The results of this paper also offer an opportunity to integrate private market demands into broader resilience systems more fully. Private demand for backup generators alone does not strengthen the resilience of electrical grids. As the results suggest, an increase in private demand suggests an increase in consumer dissatisfaction with the reliability of the electrical grid. Changes in private behaviors are not incorporated into studies on strengthening electricity networks, which tend to focus on critical facilities [12, 69]. Technical research on backup generators has begun to explore the possibilities of incorporating different types of backup generators into microgrid systems [9]. Other research and grey literature have taken an interest in the impact of generators on distributed systems [18, 20]. Determining the rate of backup generator demand, along with regional or other demographic variances in this demand, may allow researchers to build models to incentivize consumers to connect their generators to the electrical grid, which could increase systemwide resilience. Identifying the specifics of how to incorporate consumer demand electrical resilience is outside the scope of this paper, however, presenting an area of further research.

Conclusion

This paper focuses on changes in consumer preference for backup generators in the U.S. to suggest that theories of energy resilience should incorporate changes in the private sector more fully.
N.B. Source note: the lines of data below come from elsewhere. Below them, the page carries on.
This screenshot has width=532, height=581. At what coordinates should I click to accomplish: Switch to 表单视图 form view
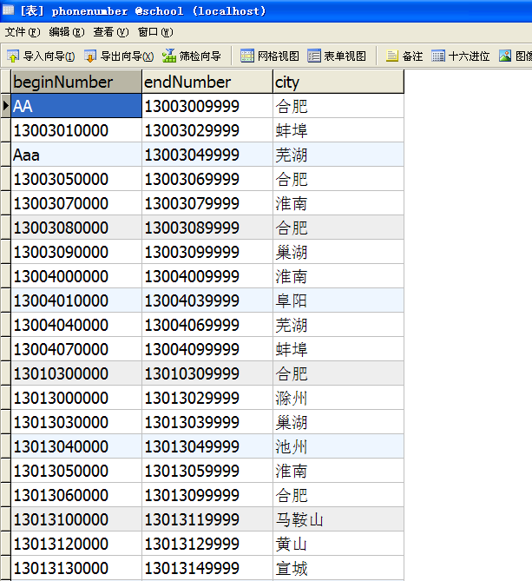click(337, 56)
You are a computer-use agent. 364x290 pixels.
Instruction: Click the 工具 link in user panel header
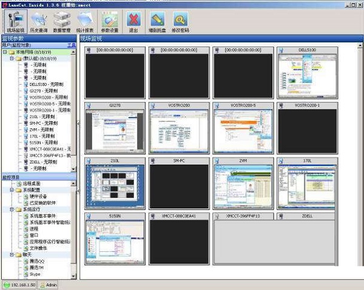click(x=71, y=45)
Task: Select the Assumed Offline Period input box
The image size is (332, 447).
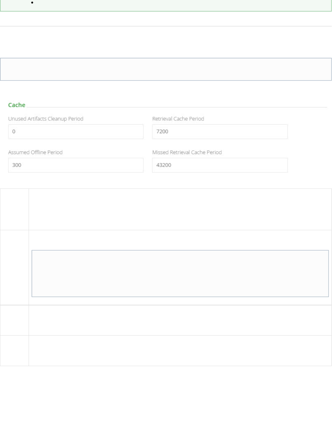Action: click(76, 165)
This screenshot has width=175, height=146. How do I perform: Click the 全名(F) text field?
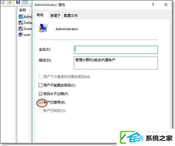(x=116, y=50)
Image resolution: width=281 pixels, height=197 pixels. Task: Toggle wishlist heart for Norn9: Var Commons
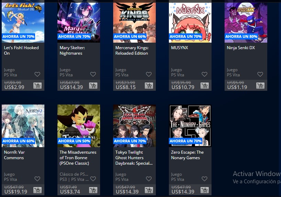pyautogui.click(x=37, y=178)
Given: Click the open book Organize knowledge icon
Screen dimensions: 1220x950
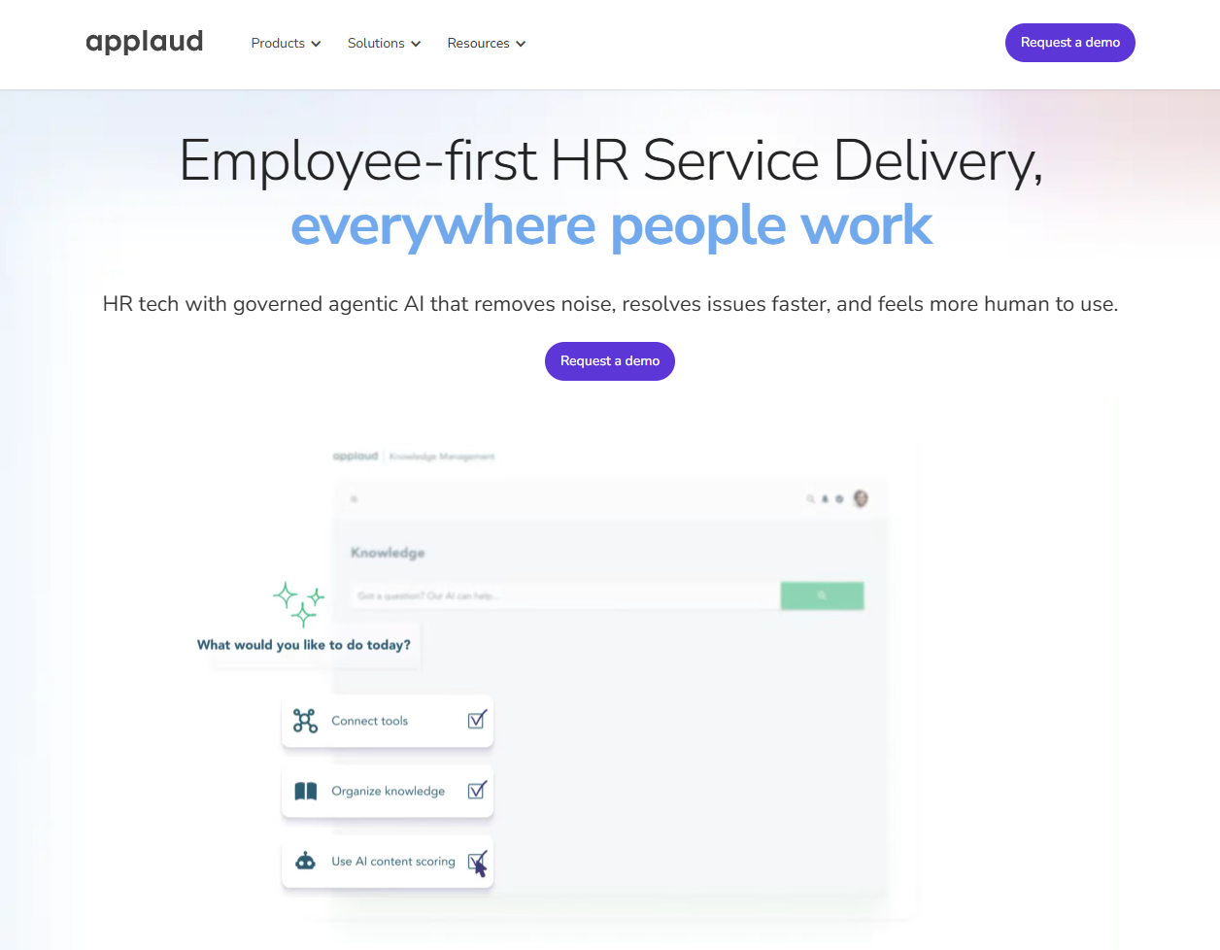Looking at the screenshot, I should point(305,791).
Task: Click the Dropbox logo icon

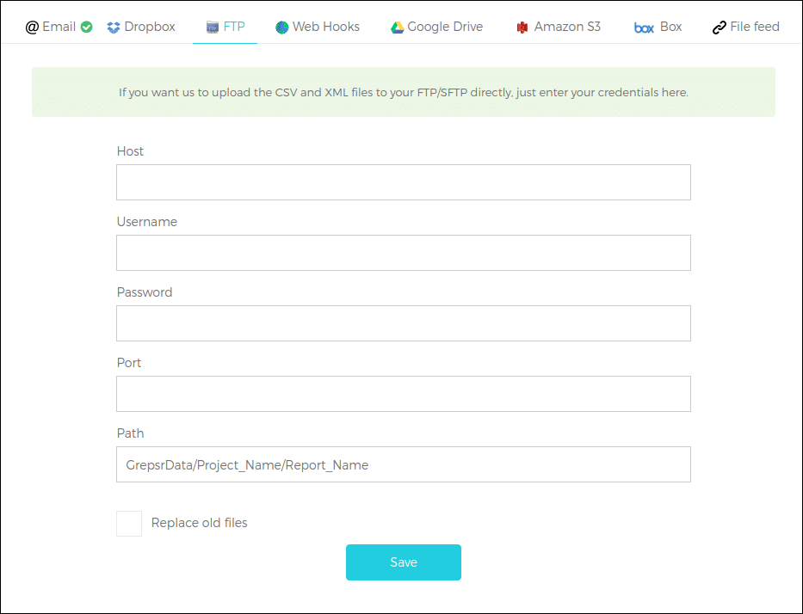Action: [114, 28]
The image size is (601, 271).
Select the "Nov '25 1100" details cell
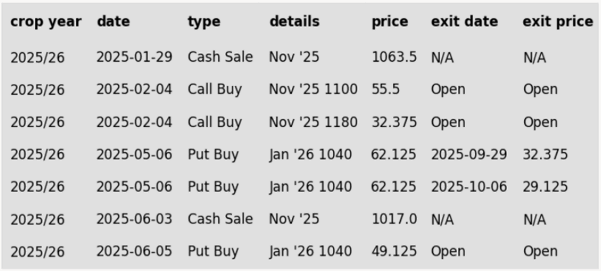tap(313, 89)
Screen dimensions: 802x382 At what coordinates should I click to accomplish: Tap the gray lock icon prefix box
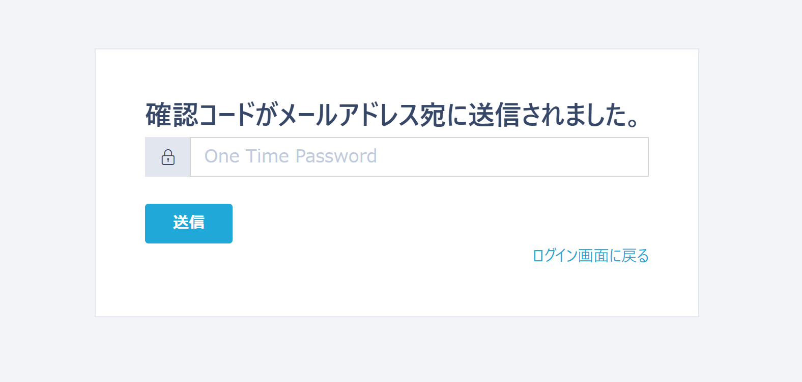168,157
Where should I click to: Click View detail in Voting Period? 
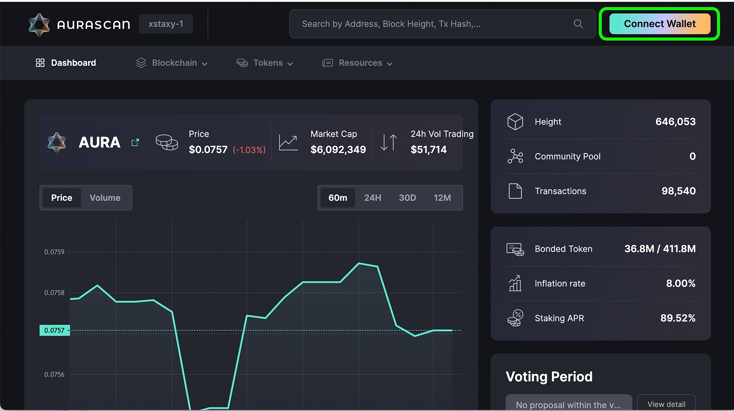(666, 404)
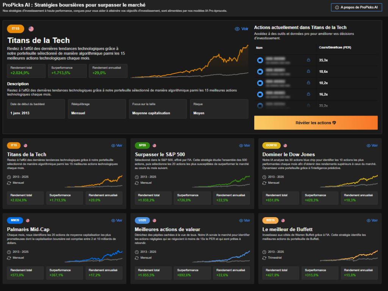The height and width of the screenshot is (291, 388).
Task: Click the Nom column header
Action: tap(259, 48)
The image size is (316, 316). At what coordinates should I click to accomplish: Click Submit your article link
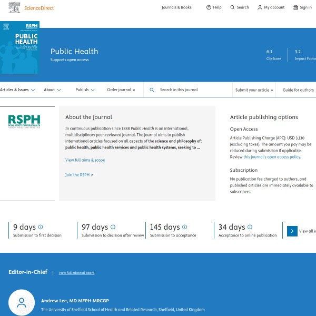(x=254, y=90)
Determining the specifics of this demand may help electricity resilience studies develop mechanisms and incentives to encourage consumers to use backup generators as energy distribution sources. More specific sales data from backup generator companies could provide additional insight for these studies. Conducting targeted surveys may help shed additional light on causal factors shaping consumer demand [21, 70]. Studying utilities that have encouraged consumers to install and net meter backup generators also could serve as case studies to link private demand with collective action.

In addition, current U.S. trends in electricity resilience could be found in similar countries, which deserves further attention [71]. Strengthening the energy resilience in remote workspaces may be a part of this new horizon. As of this writing, several companies have invested in at-home backup generators for their employees [72]. These investments are too nascent to indicate a trend; however, they indicate a possible area for further study, especially if remote work remains an established norm for many businesses. This case also may provide an avenue to anticipate changes to other lifeline infrastructure systems, such as the privatization (and digitization) of aspects of the transportation network or of water.